List every line in the items below that contains the word "Open", copying each such line in full.

Provided information –

══════

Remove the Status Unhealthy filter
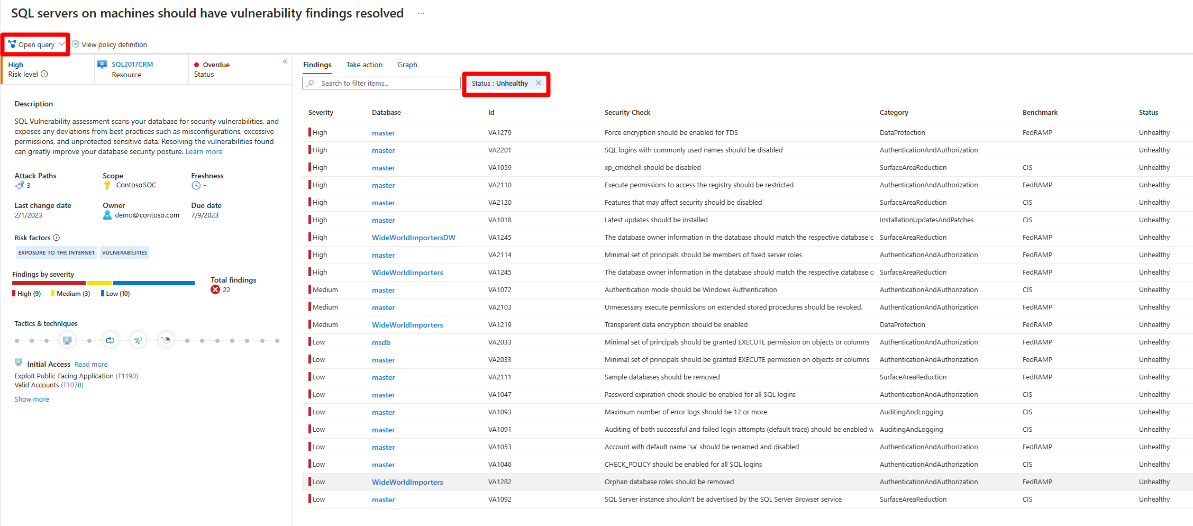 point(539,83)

══════

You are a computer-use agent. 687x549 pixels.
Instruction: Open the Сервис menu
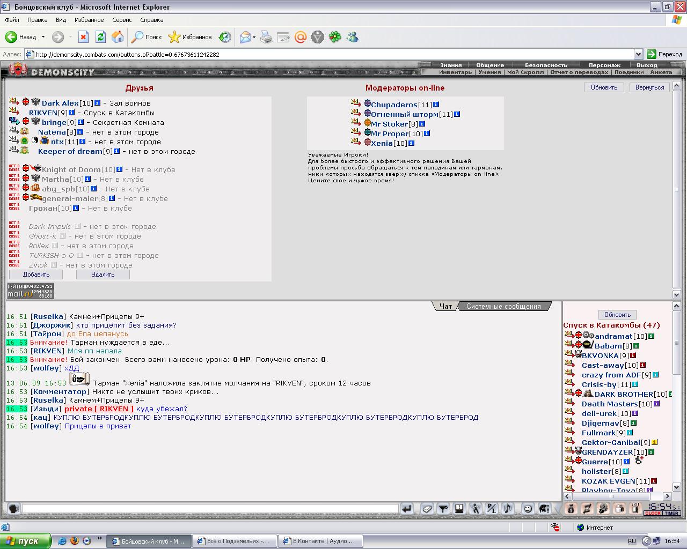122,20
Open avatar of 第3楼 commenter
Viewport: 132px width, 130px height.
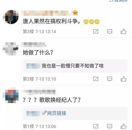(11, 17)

══════

Exercise result –
Instruction: Open the Сервис menu
Open avatar of 第3楼 commenter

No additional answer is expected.